→ **Material**

Begin

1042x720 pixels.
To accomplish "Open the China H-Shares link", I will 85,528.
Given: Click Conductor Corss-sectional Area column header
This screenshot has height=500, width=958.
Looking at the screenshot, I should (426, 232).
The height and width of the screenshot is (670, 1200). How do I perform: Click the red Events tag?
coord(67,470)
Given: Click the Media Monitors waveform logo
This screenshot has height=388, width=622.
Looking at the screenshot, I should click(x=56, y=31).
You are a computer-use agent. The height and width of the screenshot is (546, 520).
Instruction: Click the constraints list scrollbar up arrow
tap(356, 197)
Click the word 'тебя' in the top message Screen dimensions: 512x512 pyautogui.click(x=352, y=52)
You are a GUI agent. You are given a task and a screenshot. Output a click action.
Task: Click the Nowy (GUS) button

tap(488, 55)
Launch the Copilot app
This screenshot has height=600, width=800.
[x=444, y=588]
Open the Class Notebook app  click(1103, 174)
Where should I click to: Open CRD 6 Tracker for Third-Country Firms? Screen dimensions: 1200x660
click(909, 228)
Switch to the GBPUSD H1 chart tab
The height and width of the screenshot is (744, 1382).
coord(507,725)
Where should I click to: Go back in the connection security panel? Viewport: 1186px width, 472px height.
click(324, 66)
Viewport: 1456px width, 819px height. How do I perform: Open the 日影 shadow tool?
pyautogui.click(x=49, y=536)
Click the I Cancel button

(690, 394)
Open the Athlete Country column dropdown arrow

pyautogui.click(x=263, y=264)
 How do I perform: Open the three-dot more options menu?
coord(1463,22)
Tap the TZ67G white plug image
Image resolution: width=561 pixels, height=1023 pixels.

End

→ **Given task**
Reproduce every one of the rows above verbatim, without altering any character.

→ **Answer for the task**
1042x720 pixels.
To accomplish "Open the China H-Shares link", I will 85,528.
Given: Click Conductor Corss-sectional Area column header
This screenshot has height=500, width=958.
Looking at the screenshot, I should (426, 232).
The height and width of the screenshot is (670, 1200). How do I perform: Click the red Events tag?
coord(67,470)
Given: Click the Media Monitors waveform logo
This screenshot has height=388, width=622.
Looking at the screenshot, I should click(x=56, y=31).
You are a computer-use agent. The height and width of the screenshot is (546, 520).
Instruction: Click the constraints list scrollbar up arrow
tap(356, 197)
Click the word 'тебя' in the top message Screen dimensions: 512x512 pyautogui.click(x=352, y=52)
You are a GUI agent. You are given a task and a screenshot. Output a click action.
Task: Click the Nowy (GUS) button

tap(488, 55)
Launch the Copilot app
This screenshot has height=600, width=800.
[x=444, y=588]
Open the Class Notebook app  click(1103, 174)
Where should I click to: Open CRD 6 Tracker for Third-Country Firms? Screen dimensions: 1200x660
click(909, 228)
Switch to the GBPUSD H1 chart tab
The height and width of the screenshot is (744, 1382).
coord(507,725)
Where should I click to: Go back in the connection security panel? Viewport: 1186px width, 472px height.
click(324, 66)
Viewport: 1456px width, 819px height. How do I perform: Open the 日影 shadow tool?
pyautogui.click(x=49, y=536)
Click the I Cancel button

(690, 394)
Open the Athlete Country column dropdown arrow

pyautogui.click(x=263, y=264)
 How do I perform: Open the three-dot more options menu?
coord(1463,22)
Tap the TZ67G white plug image
Image resolution: width=561 pixels, height=1023 pixels.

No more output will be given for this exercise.